» Aim
Please write out each of the rows below exactly as it appears, from first to last.

» Supplied records
■ ■ ■
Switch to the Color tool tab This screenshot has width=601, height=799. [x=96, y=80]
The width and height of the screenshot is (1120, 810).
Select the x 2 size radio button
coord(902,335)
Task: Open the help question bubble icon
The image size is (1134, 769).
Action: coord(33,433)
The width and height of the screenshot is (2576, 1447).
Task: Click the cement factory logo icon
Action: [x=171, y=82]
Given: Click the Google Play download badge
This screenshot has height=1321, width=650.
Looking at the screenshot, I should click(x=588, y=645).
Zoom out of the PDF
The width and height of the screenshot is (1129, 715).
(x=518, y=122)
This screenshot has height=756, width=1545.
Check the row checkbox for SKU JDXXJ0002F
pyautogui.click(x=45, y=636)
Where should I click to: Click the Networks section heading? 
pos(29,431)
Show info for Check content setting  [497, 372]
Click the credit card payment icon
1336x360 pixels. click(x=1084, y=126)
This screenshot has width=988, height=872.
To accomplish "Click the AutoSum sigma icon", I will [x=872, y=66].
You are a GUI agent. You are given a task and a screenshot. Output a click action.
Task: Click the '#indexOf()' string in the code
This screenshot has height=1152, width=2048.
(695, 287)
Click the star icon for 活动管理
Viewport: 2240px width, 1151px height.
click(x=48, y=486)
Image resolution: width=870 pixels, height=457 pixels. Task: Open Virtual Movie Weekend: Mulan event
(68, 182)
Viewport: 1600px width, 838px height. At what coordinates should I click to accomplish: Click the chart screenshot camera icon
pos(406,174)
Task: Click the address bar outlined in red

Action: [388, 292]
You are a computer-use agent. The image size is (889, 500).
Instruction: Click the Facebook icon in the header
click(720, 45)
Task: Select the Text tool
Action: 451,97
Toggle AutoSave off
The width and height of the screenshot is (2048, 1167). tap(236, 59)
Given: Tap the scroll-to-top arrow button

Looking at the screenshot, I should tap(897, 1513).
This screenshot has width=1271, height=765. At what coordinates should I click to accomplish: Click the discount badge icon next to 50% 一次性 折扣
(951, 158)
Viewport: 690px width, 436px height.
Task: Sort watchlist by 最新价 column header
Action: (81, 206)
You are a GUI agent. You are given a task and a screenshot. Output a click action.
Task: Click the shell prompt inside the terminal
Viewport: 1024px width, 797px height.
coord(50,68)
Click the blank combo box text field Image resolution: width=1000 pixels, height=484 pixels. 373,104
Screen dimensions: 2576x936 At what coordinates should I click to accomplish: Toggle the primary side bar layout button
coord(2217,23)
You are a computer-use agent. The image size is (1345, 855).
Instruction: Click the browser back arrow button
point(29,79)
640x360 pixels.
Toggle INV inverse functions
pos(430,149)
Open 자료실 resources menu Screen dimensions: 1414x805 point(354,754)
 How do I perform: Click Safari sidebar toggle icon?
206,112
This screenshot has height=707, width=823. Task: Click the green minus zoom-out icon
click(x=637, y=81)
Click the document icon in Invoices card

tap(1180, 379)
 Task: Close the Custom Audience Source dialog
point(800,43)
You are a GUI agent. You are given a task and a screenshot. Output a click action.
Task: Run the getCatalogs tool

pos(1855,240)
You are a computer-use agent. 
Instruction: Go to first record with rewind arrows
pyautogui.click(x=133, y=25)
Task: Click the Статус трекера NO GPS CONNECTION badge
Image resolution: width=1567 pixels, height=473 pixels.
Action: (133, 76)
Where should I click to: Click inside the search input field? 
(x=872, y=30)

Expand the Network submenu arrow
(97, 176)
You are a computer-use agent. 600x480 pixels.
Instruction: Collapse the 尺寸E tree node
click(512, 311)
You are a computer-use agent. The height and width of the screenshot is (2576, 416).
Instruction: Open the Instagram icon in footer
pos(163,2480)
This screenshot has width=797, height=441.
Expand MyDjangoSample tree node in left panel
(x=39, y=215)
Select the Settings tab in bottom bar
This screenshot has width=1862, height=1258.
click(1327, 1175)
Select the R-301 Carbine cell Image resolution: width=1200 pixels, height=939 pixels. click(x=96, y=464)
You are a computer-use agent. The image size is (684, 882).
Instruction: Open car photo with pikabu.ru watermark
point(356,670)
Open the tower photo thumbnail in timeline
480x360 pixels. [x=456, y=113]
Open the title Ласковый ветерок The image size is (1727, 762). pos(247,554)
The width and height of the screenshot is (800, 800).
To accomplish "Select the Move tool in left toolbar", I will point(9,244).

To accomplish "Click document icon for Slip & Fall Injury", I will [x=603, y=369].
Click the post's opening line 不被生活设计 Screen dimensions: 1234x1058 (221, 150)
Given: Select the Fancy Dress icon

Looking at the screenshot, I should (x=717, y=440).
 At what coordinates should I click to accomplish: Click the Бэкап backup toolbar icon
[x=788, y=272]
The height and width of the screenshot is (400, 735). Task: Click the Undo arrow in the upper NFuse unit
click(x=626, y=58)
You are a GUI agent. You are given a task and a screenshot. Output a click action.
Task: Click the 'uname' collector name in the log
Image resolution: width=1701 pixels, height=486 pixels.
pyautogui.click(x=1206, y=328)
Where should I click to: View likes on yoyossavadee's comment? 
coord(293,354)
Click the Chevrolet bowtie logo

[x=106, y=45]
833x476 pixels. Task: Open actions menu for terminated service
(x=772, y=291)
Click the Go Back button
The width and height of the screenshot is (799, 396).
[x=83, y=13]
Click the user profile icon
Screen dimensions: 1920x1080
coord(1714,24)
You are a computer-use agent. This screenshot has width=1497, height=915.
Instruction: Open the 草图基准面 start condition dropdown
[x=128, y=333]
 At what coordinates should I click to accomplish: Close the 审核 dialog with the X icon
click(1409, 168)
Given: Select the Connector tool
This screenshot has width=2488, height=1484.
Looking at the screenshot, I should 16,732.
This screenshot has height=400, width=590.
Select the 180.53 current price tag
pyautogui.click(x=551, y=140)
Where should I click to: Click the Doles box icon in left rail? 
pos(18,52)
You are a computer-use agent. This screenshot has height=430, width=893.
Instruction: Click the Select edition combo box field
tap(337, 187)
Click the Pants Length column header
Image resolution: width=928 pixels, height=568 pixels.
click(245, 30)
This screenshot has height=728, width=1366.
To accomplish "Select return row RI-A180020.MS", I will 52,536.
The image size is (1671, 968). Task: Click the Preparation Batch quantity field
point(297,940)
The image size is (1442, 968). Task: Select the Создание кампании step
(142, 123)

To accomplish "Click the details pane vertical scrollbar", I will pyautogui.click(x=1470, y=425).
■ ■ ■
» Exercise response
Switch to the Color tool tab This screenshot has width=601, height=799. [x=96, y=80]
The width and height of the screenshot is (1120, 810).
Select the x 2 size radio button
coord(902,335)
Task: Open the help question bubble icon
The image size is (1134, 769).
Action: coord(33,433)
The width and height of the screenshot is (2576, 1447).
Task: Click the cement factory logo icon
Action: [x=171, y=82]
Given: Click the Google Play download badge
This screenshot has height=1321, width=650.
Looking at the screenshot, I should click(x=588, y=645).
Zoom out of the PDF
The width and height of the screenshot is (1129, 715).
(x=518, y=122)
This screenshot has height=756, width=1545.
Check the row checkbox for SKU JDXXJ0002F
pyautogui.click(x=45, y=636)
Where should I click to: Click the Networks section heading? 
pos(29,431)
Show info for Check content setting  [497, 372]
Click the credit card payment icon
1336x360 pixels. click(x=1084, y=126)
This screenshot has width=988, height=872.
To accomplish "Click the AutoSum sigma icon", I will [x=872, y=66].
You are a GUI agent. You are given a task and a screenshot. Output a click action.
Task: Click the '#indexOf()' string in the code
This screenshot has height=1152, width=2048.
(695, 287)
Click the star icon for 活动管理
Viewport: 2240px width, 1151px height.
click(x=48, y=486)
Image resolution: width=870 pixels, height=457 pixels. Task: Open Virtual Movie Weekend: Mulan event
(68, 182)
Viewport: 1600px width, 838px height. At what coordinates should I click to accomplish: Click the chart screenshot camera icon
pos(406,174)
Task: Click the address bar outlined in red

Action: [388, 292]
You are a computer-use agent. The image size is (889, 500).
Instruction: Click the Facebook icon in the header
click(720, 45)
Task: Select the Text tool
Action: 451,97
Toggle AutoSave off
The width and height of the screenshot is (2048, 1167). tap(236, 59)
Given: Tap the scroll-to-top arrow button

Looking at the screenshot, I should tap(897, 1513).
This screenshot has width=1271, height=765. At what coordinates should I click to accomplish: Click the discount badge icon next to 50% 一次性 折扣
(951, 158)
Viewport: 690px width, 436px height.
Task: Sort watchlist by 最新价 column header
Action: (81, 206)
You are a GUI agent. You are given a task and a screenshot. Output a click action.
Task: Click the shell prompt inside the terminal
Viewport: 1024px width, 797px height.
coord(50,68)
Click the blank combo box text field Image resolution: width=1000 pixels, height=484 pixels. 373,104
Screen dimensions: 2576x936 At what coordinates should I click to accomplish: Toggle the primary side bar layout button
coord(2217,23)
You are a computer-use agent. The image size is (1345, 855).
Instruction: Click the browser back arrow button
point(29,79)
640x360 pixels.
Toggle INV inverse functions
pos(430,149)
Open 자료실 resources menu Screen dimensions: 1414x805 point(354,754)
 How do I perform: Click Safari sidebar toggle icon?
206,112
This screenshot has height=707, width=823. Task: Click the green minus zoom-out icon
click(x=637, y=81)
Click the document icon in Invoices card

tap(1180, 379)
 Task: Close the Custom Audience Source dialog
point(800,43)
You are a GUI agent. You are given a task and a screenshot. Output a click action.
Task: Run the getCatalogs tool

pos(1855,240)
You are a computer-use agent. 
Instruction: Go to first record with rewind arrows
pyautogui.click(x=133, y=25)
Task: Click the Статус трекера NO GPS CONNECTION badge
Image resolution: width=1567 pixels, height=473 pixels.
Action: (133, 76)
Where should I click to: Click inside the search input field? 
(x=872, y=30)

Expand the Network submenu arrow
(97, 176)
You are a computer-use agent. 600x480 pixels.
Instruction: Collapse the 尺寸E tree node
click(512, 311)
You are a computer-use agent. The height and width of the screenshot is (2576, 416).
Instruction: Open the Instagram icon in footer
pos(163,2480)
This screenshot has width=797, height=441.
Expand MyDjangoSample tree node in left panel
(x=39, y=215)
Select the Settings tab in bottom bar
This screenshot has width=1862, height=1258.
click(1327, 1175)
Select the R-301 Carbine cell Image resolution: width=1200 pixels, height=939 pixels. click(x=96, y=464)
You are a computer-use agent. The image size is (684, 882).
Instruction: Open car photo with pikabu.ru watermark
point(356,670)
Open the tower photo thumbnail in timeline
480x360 pixels. [x=456, y=113]
Open the title Ласковый ветерок The image size is (1727, 762). pos(247,554)
The width and height of the screenshot is (800, 800).
To accomplish "Select the Move tool in left toolbar", I will point(9,244).

To accomplish "Click document icon for Slip & Fall Injury", I will [x=603, y=369].
Click the post's opening line 不被生活设计 Screen dimensions: 1234x1058 (221, 150)
Given: Select the Fancy Dress icon

Looking at the screenshot, I should (x=717, y=440).
 At what coordinates should I click to accomplish: Click the Бэкап backup toolbar icon
[x=788, y=272]
The height and width of the screenshot is (400, 735). Task: Click the Undo arrow in the upper NFuse unit
click(x=626, y=58)
You are a GUI agent. You are given a task and a screenshot. Output a click action.
Task: Click the 'uname' collector name in the log
Image resolution: width=1701 pixels, height=486 pixels.
pyautogui.click(x=1206, y=328)
Where should I click to: View likes on yoyossavadee's comment? 
coord(293,354)
Click the Chevrolet bowtie logo

[x=106, y=45]
833x476 pixels. Task: Open actions menu for terminated service
(x=772, y=291)
Click the Go Back button
The width and height of the screenshot is (799, 396).
[x=83, y=13]
Click the user profile icon
Screen dimensions: 1920x1080
coord(1714,24)
You are a computer-use agent. This screenshot has width=1497, height=915.
Instruction: Open the 草图基准面 start condition dropdown
[x=128, y=333]
 At what coordinates should I click to accomplish: Close the 审核 dialog with the X icon
click(1409, 168)
Given: Select the Connector tool
This screenshot has width=2488, height=1484.
Looking at the screenshot, I should 16,732.
This screenshot has height=400, width=590.
Select the 180.53 current price tag
pyautogui.click(x=551, y=140)
Where should I click to: Click the Doles box icon in left rail? 
pos(18,52)
You are a computer-use agent. This screenshot has height=430, width=893.
Instruction: Click the Select edition combo box field
tap(337, 187)
Click the Pants Length column header
Image resolution: width=928 pixels, height=568 pixels.
click(245, 30)
This screenshot has height=728, width=1366.
To accomplish "Select return row RI-A180020.MS", I will 52,536.
The image size is (1671, 968). Task: Click the Preparation Batch quantity field
point(297,940)
The image size is (1442, 968). Task: Select the Создание кампании step
(142, 123)

To accomplish "Click the details pane vertical scrollbar", I will pyautogui.click(x=1470, y=425).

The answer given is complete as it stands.